- **EXERCISE AIM**
Write out the data below line for line, keeping every character unchanged.

[Word and item position data]

------------------------------

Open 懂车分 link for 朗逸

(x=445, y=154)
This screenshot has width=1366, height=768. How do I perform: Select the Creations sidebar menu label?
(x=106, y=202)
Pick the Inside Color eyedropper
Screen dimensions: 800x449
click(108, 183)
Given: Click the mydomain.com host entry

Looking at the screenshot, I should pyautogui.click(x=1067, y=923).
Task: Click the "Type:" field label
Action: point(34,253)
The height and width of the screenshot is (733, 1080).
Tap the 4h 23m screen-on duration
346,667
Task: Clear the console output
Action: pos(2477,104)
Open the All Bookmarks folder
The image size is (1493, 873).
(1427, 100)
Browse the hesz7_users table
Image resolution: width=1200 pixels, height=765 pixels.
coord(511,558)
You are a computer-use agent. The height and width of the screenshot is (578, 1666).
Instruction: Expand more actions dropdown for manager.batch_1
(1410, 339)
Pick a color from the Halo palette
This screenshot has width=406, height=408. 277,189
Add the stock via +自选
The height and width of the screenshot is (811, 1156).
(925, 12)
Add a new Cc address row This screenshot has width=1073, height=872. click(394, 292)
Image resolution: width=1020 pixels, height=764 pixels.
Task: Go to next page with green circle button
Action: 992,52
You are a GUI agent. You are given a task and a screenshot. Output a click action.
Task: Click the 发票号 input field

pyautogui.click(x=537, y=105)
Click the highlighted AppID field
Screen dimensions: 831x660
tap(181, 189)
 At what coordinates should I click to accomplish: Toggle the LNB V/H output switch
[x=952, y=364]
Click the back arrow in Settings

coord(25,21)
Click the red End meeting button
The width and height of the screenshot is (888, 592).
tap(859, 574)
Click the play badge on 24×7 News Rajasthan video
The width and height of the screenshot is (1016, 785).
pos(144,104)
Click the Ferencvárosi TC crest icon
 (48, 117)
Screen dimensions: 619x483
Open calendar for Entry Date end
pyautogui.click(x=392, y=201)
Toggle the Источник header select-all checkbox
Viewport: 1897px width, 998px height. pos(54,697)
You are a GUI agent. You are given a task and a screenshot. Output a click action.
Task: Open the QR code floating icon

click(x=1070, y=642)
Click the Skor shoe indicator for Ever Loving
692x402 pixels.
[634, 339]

------------------------------

- **TASK ANSWER**
Open 懂车分 link for 朗逸

(x=445, y=154)
This screenshot has width=1366, height=768. How do I perform: Select the Creations sidebar menu label?
(x=106, y=202)
Pick the Inside Color eyedropper
Screen dimensions: 800x449
click(108, 183)
Given: Click the mydomain.com host entry

Looking at the screenshot, I should pyautogui.click(x=1067, y=923).
Task: Click the "Type:" field label
Action: point(34,253)
The height and width of the screenshot is (733, 1080).
Tap the 4h 23m screen-on duration
346,667
Task: Clear the console output
Action: pos(2477,104)
Open the All Bookmarks folder
The image size is (1493, 873).
(1427, 100)
Browse the hesz7_users table
Image resolution: width=1200 pixels, height=765 pixels.
coord(511,558)
You are a computer-use agent. The height and width of the screenshot is (578, 1666).
Instruction: Expand more actions dropdown for manager.batch_1
(1410, 339)
Pick a color from the Halo palette
This screenshot has width=406, height=408. 277,189
Add the stock via +自选
The height and width of the screenshot is (811, 1156).
(925, 12)
Add a new Cc address row This screenshot has width=1073, height=872. click(394, 292)
Image resolution: width=1020 pixels, height=764 pixels.
Task: Go to next page with green circle button
Action: 992,52
You are a GUI agent. You are given a task and a screenshot. Output a click action.
Task: Click the 发票号 input field

pyautogui.click(x=537, y=105)
Click the highlighted AppID field
Screen dimensions: 831x660
tap(181, 189)
 At what coordinates should I click to accomplish: Toggle the LNB V/H output switch
[x=952, y=364]
Click the back arrow in Settings

coord(25,21)
Click the red End meeting button
The width and height of the screenshot is (888, 592).
tap(859, 574)
Click the play badge on 24×7 News Rajasthan video
The width and height of the screenshot is (1016, 785).
pos(144,104)
Click the Ferencvárosi TC crest icon
 (48, 117)
Screen dimensions: 619x483
Open calendar for Entry Date end
pyautogui.click(x=392, y=201)
Toggle the Источник header select-all checkbox
Viewport: 1897px width, 998px height. pos(54,697)
You are a GUI agent. You are given a task and a screenshot. Output a click action.
Task: Open the QR code floating icon

click(x=1070, y=642)
Click the Skor shoe indicator for Ever Loving
692x402 pixels.
[634, 339]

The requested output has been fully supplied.